Automatic design of W-operators using membership functions: a case study in brain MRI segmentation

A W-operator is an image transformation that is locally defined inside a window W, invariant to translations. The automatic design of the W-operators consists of the design of functions, whose domain is a set of patterns or vectors obtained by translating a window through training images and the output of each vector is a class or label. The main difficulty to consider when designing W-operators is the generalization problem that occurs due to lack of training images. In this work, we propose the use of membership functions to solve the generalization problem in gray level images. Membership functions are defined from the training images to model regions that are often inaccurate due to ambiguous gray levels in the images.
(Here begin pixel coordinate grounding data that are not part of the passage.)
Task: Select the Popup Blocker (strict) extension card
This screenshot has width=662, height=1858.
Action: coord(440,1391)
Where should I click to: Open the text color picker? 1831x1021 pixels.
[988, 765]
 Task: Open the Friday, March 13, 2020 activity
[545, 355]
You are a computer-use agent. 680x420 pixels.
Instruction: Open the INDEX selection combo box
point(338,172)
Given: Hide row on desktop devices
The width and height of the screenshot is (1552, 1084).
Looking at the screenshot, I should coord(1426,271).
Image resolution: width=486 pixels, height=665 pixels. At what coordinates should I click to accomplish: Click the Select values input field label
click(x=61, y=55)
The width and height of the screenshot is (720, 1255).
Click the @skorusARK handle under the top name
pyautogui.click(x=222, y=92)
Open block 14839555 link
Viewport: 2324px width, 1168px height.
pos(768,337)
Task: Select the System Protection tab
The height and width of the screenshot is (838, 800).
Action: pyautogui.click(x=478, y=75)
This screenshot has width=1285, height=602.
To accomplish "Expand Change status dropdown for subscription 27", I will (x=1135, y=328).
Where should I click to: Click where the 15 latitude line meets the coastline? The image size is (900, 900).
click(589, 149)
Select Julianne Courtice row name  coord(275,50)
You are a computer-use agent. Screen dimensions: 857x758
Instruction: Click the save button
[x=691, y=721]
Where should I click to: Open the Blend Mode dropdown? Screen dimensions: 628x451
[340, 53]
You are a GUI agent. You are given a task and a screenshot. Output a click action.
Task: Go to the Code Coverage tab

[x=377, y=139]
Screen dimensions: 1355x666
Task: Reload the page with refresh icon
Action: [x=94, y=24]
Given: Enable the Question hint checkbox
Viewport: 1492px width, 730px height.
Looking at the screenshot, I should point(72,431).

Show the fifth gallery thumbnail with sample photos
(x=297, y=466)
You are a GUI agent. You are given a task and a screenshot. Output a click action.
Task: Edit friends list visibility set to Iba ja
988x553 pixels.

This proposal was applied to brain magnetic resonance image segmentation to test its performance in a field of interest in biomedical images. The experiments were carried out with different numbers of training and test images, windows sizes of \(3\times 3\), \(5\times 5\), \(7\times 7\), \(11\times 11\), and \(15\times 15\), and images with noise levels at 0, 1, 3, 5, 7, and 9\(\%\). To calculate the performance of each designed W-operator, the classification error, sensitivity, and specificity were used. From the experimental results, it was concluded that the best performance is achieved with a window of size \(3\times 3\). In images with noise levels from 1 to 5\(\%\), the classification error is less than 4\(\%\) and the sensitivity and specificity are greater than 94 and 98\(\%\), respectively.